PASSAGE SHOWN:
Skip to content

trondhindenes/flansible

Folders and files

NameName
Last commit message
Last commit date

Latest commit

 
 
 
 
 
 
 
 
 
 
 
 
 

Repository files navigation

#Flansible

A super-simple rest api for Ansible


Flansible is a very simple rest api for executing Ansible ad-hoc-commands and playbooks. It it not a replacement for Ansible Tower.

Flansible is written in Flask, and uses celery for async task execution and optionally flower for real-time monitoring of celery.

Required python packages with tested versions (newer version should be fine):

ansible==2.1.0.0
celery==3.1.23
Flask==0.10.1
Flask-HTTPAuth==3.1.2
Flask-RESTful==0.3.5
flask-restful-swagger==0.19
flower==0.9.1
redis==2.10.5

Other things:

Celery requires a datastore, either Redis or RabbitMQ.

Configuration

The config.ini file should be pretty self-explanatory. It's probably a good idea to remove lines 5-10 in app.py, as that's only a debug definition which probably won't make sense to you.

If you want to run the flask webserver on port 80 like I'm doing without running as root, you need to allow python to use priveliged ports:

sudo setcap 'cap_net_bind_service=+ep' /usr/bin/python2.7

Setup

Setup tested on Ubuntu 14.04

from the Flansible/Flansible directory (where the .py files live), run the following (either using screen or in separate terminals):

celery worker -A app.celery --loglevel=info (this starts the celery worker which will actually execute the things)

python app.py (this starts the actual webserver. You're free to replace the built-in flask server with something else)

OPTIONAL: flower --broker=redis://localhost:6379/0 (this starts the flower web gui, which gives provides information for running tasks. Replace the value of --broker with your own connection string for the redis/rabbitmq data store). Flower will be available on http://<hostname>:5555.

Usage: General

Flansible comes with swagger documentation, which can be reached at http://<hostname>/api/spec.html, with the json spec located at http://<hostname>/api/spec. This should be your first stop for getting to know the expected json payload when interacting with the api.

Usage: Role-based access

Flansible uses basic auth, with username/password configurable in the rbac.json file (default: admin/admin)

rbac.json allows linking usernames with a list of allowed inventories. The example provided shows how to configure a "devadmin" user which doesn't have access to Ansible's default inventory:

{
  "rbac": [
    {
      "user": "admin",
      "password": "admin",
      "inventories": [
        "username admin has implicit access to all inventories",
        "no need to specify anything here"
      ]

    },
    {
      "user": "devadmin",
      "password": "devpassword",
      "inventories": [
        "/some/folder/dev",
        "/home/thadministrator/hosts"
      ]

    }

  ]
}

Not that the username "admin" is special, and is not subject to inventory access checking.

The idea behind this rbac implementation is to allow separate credentials for executing tasks and playbooks against dev/test environments without having access to make changes to production systems.

Usage: Ad-hoc commands

Issue a POST to http://<hostname>/api/ansiblecommand with contenttype Application/Json.

AIM: Copy everything from "python app.py (this" down to "file (default: admin/admin)" in the Flansible README, substituting "digest auth" for "basic auth".

Pointing records for text and elements:

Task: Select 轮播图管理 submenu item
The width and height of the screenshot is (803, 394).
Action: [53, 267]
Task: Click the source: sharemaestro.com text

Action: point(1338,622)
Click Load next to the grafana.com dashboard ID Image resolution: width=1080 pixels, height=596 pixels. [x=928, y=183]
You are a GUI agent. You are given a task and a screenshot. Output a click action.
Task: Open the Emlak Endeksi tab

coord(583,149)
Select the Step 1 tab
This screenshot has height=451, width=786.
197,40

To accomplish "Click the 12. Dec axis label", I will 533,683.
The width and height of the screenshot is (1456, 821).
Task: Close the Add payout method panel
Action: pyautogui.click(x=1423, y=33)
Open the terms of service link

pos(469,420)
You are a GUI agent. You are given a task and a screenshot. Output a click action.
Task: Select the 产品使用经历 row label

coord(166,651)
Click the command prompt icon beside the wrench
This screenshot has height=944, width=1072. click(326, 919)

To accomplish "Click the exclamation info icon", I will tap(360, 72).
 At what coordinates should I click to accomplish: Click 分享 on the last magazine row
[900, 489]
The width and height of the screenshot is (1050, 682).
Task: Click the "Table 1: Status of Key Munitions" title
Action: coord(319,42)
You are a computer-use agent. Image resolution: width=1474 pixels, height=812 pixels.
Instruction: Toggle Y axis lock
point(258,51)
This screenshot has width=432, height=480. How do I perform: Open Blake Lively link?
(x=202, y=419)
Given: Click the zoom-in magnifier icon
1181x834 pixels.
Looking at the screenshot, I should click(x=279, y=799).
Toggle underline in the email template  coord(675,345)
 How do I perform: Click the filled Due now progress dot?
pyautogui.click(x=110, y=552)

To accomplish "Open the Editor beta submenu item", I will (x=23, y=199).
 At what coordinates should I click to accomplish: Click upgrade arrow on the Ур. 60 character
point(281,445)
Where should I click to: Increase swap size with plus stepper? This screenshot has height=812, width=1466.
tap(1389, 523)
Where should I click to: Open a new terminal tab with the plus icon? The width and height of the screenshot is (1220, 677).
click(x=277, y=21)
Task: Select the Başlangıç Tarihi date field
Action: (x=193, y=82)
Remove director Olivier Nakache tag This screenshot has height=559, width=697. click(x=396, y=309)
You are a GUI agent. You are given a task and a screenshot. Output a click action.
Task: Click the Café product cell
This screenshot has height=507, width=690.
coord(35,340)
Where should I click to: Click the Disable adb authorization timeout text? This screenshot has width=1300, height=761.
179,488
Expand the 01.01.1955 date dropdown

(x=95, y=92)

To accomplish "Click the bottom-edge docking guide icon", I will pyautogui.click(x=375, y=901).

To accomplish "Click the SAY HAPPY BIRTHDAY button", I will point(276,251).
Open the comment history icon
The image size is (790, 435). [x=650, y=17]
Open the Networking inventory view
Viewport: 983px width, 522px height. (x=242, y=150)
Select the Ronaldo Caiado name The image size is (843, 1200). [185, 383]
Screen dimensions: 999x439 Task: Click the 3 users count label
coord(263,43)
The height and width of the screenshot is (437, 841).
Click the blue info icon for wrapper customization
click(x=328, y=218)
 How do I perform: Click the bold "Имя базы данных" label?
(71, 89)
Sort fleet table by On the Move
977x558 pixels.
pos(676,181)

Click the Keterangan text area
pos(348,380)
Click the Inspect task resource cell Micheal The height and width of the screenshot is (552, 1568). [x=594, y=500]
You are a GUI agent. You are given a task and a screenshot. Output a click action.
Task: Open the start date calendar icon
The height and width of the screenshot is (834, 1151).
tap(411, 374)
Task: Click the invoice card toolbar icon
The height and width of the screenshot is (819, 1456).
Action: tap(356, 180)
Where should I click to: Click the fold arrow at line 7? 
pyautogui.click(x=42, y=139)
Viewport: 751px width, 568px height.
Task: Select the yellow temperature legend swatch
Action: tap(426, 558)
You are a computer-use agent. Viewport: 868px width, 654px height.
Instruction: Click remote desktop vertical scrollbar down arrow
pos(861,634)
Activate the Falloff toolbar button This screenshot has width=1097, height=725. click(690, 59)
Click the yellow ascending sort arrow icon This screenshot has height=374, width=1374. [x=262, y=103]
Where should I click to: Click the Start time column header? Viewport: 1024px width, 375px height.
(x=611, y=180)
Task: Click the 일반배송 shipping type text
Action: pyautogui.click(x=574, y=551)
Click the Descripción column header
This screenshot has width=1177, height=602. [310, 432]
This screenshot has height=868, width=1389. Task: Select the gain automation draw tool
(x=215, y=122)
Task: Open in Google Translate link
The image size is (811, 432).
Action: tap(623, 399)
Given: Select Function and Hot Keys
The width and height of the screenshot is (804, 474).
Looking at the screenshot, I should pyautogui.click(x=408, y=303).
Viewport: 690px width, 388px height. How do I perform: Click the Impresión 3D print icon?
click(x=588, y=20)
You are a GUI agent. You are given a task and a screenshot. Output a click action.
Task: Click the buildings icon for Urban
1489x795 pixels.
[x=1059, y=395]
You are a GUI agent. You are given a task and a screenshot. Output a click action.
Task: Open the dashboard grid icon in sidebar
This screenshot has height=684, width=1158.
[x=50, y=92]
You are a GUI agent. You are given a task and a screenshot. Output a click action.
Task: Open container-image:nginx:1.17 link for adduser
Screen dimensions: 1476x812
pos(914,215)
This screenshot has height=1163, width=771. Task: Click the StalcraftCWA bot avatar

EXERCISE RESULT:
python app.py (this starts the actual webserver. You're free to replace the built-in flask server with something else)

OPTIONAL: flower --broker=redis://localhost:6379/0 (this starts the flower web gui, which gives provides information for running tasks. Replace the value of --broker with your own connection string for the redis/rabbitmq data store). Flower will be available on http://<hostname>:5555.

Usage: General

Flansible comes with swagger documentation, which can be reached at http://<hostname>/api/spec.html, with the json spec located at http://<hostname>/api/spec. This should be your first stop for getting to know the expected json payload when interacting with the api.

Usage: Role-based access

Flansible uses digest auth, with username/password configurable in the rbac.json file (default: admin/admin)